Los mexicas creyeron que los invasores se irían para siempre, pero se equivocaron. Cortés invirtió veinte días en curar sus heridas y se replegó hacia territorio aliado, desde donde planeó el contraataque.
Adicionalmente, y por causas estrictamente ajenas a todo plan, comenzó en contra de los mexicas una especie de guerra bacteriológica. En uno de los navíos al mando del capitán Pánfilo de Narváez venía un negro enfermo de viruela; enfermedad desconocida en este territorio. Algunos cronistas españoles hablan de que, en ciertos lugares, falleció más de la mitad de la población. Fueron las muertes, fue el temor, fue la creencia de que se trataba de un castigo divino por haber enfrentado a los dioses. Fueron tantas cosas que Cortés supo aprovechar.
El español cortó el suministro de agua potable; el agua del lago que rodeaba la ciudad era salada, además se encontraba en severo grado de descomposición a causa de los cientos de cadáveres que flotaban en ella. También impidió el paso de provisiones. Se apoderó de las ciudades que se levantaban a la orilla del gran lago y esperó a que la desesperación venciera a los mexicas.
Meses antes, para evitar la traición por parte de sus soldados, el conquistador había ordenado desmembrar y hundir las partes de sus naves. Con estos fragmentos construyó entre doce y trece bergantines (pequeñas pero veloces embarcaciones capaces de navegar en aguas poco profundas), cada uno armado con un cañón y con una docena de piezas de artillería.
Prácticamente todos los pueblos de la región decidieron apoyarlo. De todas partes recibía ayuda, ya como provisiones, ya como hombres para nutrir su ejército. Guerreros venidos de Tlaxcala, Huejotzingo, Cholula, Chalco, Amecameca, Mixquic, Tlalmanalco…
Los bergantines se dedicaban a bombardear poblaciones, a destruir los puentes que unían a la isla con tierra firme, mientras que cientos, tal vez miles de canoas conducidas por los indígenas aliados se enfrentaban con las canoas mexicas.
El hambre se hacía más insoportable, la sed secaba las gargantas, las enfermedades mermaban a la población, la descomposición de los cadáveres volvía el aire irrespirable. Los mexicas devoraban todo lo que podían: ratones, lagartijas, aves acuáticas, peces. Cuando todo esto se acabó, comenzaron a comer raíces, lirio, cuero tatemado, incluso el relleno de los muros de sus viviendas.
----------
▸ **Instrucciones de trabajo**: Devuelve sin cambios el fragmento del texto sobre el asedio de Cortés a los mexicas que comienza con las palabras "Meses antes, para" y termina con "las canoas mexicas.". El listado no tiene relación con el texto.

▸ **Datos almacenados**:
----------
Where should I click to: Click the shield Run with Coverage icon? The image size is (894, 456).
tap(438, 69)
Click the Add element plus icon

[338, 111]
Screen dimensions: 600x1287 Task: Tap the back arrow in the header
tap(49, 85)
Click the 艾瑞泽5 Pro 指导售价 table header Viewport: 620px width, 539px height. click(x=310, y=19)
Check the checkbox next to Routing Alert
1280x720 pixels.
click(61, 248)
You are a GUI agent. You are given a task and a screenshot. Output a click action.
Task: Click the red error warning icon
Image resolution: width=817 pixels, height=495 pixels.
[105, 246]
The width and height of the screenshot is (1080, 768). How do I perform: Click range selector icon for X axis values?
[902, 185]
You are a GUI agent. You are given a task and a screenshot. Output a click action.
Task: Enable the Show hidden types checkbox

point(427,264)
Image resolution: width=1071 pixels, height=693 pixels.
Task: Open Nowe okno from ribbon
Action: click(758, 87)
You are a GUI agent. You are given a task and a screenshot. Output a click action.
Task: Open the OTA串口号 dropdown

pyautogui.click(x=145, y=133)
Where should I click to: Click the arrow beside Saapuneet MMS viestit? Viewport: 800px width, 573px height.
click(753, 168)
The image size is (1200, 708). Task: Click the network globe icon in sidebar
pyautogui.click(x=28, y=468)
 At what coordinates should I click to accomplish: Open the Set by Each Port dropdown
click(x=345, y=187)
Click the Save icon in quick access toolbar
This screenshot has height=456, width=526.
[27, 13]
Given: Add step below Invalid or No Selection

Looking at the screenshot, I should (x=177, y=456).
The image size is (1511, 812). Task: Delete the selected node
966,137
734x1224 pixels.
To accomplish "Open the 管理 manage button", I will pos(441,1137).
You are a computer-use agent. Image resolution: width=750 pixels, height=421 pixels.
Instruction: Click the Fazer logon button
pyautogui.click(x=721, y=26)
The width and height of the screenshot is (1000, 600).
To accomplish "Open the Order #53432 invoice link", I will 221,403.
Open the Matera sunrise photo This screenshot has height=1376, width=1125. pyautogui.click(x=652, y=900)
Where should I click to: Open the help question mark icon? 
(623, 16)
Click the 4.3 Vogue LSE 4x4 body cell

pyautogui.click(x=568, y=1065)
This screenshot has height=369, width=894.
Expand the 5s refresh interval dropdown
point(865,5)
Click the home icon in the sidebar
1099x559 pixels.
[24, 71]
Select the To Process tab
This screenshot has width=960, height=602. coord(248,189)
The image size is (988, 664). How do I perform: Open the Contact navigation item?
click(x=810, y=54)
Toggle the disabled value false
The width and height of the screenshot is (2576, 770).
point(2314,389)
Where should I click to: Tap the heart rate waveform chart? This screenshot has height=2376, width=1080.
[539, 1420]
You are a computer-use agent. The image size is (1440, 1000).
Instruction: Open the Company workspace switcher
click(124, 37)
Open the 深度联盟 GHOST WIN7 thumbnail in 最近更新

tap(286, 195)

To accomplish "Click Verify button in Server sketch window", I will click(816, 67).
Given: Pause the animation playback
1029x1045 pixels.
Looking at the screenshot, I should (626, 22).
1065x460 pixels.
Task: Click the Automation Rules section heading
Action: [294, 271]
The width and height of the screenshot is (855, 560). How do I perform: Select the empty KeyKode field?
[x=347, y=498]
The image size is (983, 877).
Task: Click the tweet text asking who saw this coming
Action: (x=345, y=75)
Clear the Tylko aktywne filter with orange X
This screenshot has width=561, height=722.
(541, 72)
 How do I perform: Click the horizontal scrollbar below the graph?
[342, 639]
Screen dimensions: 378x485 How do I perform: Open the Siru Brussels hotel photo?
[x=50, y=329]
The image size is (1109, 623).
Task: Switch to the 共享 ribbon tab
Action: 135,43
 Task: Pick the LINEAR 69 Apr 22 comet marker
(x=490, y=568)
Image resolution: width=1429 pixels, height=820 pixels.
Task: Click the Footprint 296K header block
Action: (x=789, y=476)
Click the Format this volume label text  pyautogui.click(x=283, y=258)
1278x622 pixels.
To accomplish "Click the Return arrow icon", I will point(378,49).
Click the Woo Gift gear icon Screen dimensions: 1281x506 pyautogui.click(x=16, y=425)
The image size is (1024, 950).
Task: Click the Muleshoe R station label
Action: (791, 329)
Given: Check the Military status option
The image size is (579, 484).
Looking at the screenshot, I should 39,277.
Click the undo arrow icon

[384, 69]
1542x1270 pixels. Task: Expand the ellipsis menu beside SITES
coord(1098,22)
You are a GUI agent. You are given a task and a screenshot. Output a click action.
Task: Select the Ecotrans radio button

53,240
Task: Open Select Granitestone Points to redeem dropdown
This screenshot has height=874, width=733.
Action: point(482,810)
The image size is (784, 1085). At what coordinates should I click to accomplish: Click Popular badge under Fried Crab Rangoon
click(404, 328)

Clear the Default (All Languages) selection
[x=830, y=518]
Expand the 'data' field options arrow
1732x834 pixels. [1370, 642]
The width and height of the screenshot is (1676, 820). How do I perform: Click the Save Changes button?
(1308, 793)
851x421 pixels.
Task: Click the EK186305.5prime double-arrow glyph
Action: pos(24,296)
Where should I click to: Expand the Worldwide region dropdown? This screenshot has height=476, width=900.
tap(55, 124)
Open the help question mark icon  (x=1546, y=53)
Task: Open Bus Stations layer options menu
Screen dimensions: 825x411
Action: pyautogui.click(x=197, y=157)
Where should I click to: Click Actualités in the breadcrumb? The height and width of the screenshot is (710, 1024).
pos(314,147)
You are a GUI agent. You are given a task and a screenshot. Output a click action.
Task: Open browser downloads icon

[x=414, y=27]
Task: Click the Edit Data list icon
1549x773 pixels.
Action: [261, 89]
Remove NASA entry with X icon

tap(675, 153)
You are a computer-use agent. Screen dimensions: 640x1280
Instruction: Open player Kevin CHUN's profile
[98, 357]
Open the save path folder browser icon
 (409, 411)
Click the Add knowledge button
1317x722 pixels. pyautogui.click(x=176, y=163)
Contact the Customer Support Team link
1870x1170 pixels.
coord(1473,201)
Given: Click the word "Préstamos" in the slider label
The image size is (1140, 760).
----------
▸ **Solución del problema**:
Meses antes, para evitar la traición por parte de sus soldados, el conquistador había ordenado desmembrar y hundir las partes de sus naves. Con estos fragmentos construyó entre doce y trece bergantines (pequeñas pero veloces embarcaciones capaces de navegar en aguas poco profundas), cada uno armado con un cañón y con una docena de piezas de artillería.
Prácticamente todos los pueblos de la región decidieron apoyarlo. De todas partes recibía ayuda, ya como provisiones, ya como hombres para nutrir su ejército. Guerreros venidos de Tlaxcala, Huejotzingo, Cholula, Chalco, Amecameca, Mixquic, Tlalmanalco…
Los bergantines se dedicaban a bombardear poblaciones, a destruir los puentes que unían a la isla con tierra firme, mientras que cientos, tal vez miles de canoas conducidas por los indígenas aliados se enfrentaban con las canoas mexicas.